Crypto exchange Gemini has raised its IPO target to $433.3 million, boosting the share price range to $24–$26, up from an earlier $17–$19. The upsizing follows strong investor demand and a $50 million private placement by Nasdaq Inc., according to new filings with the U.S. Securities and Exchange Commission (SEC) on Tuesday.

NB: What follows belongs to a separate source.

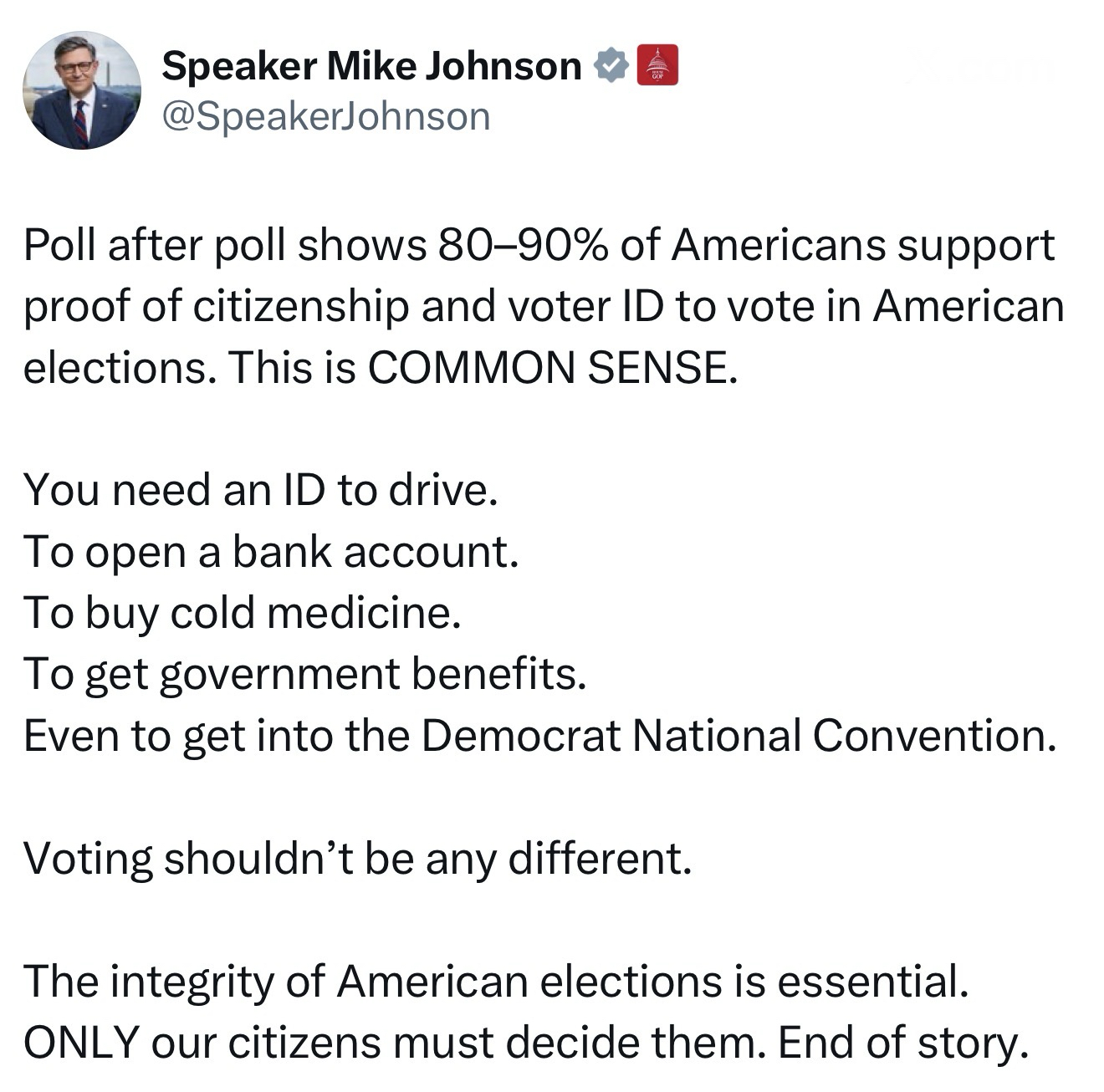
Task: Click the blue verified checkmark badge
Action: pyautogui.click(x=611, y=66)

At the top of its revised range, Gemini would command a $3.1 billion valuation. The offering remains capped at 16.7 million shares, but investor enthusiasm has already pushed the deal into oversubscribed territory, according to sources cited by Bloomberg.
Next steps
The company also revealed that Nasdaq Inc. will invest directly via a private placement at the IPO price, contingent on the offering’s close. Gemini plans to reserve 10% of shares for long-time users, employees, and family and up to 30% for retail investors through platforms like Robinhood, SoFi, and Webull.

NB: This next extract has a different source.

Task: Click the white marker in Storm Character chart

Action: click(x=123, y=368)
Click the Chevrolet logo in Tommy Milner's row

Founded in 2014 by Cameron and Tyler Winklevoss, Gemini runs a crypto platform with spot trading, staking, custody, a crypto rewards card, and a USD-backed stablecoin. The firm currently oversees more than $18 billion in assets, the filing shows.
Financials reveal a widening gap: Gemini posted a $282.5 million net loss on $68.6 million in revenue for the first half of 2025, compared to a $41.4 million loss on $74.3 million in revenue for the same period in 2024.
The IPO will be led by Goldman Sachs and Citigroup, and Gemini is set to list under the ticker GEMI on the Nasdaq Global Select Market.
Gemini’s IPO is more than a capital raise, it’s a stress test for crypto’s public equity narrative. With centralized exchanges under pressure and investor scrutiny sharpening post-FTX, the strong demand for GEMI shares could reset the tone for crypto’s next wave of Wall Street debuts. But with a widened loss profile and a frothy valuation, Gemini may have just raised the bar, and the risk.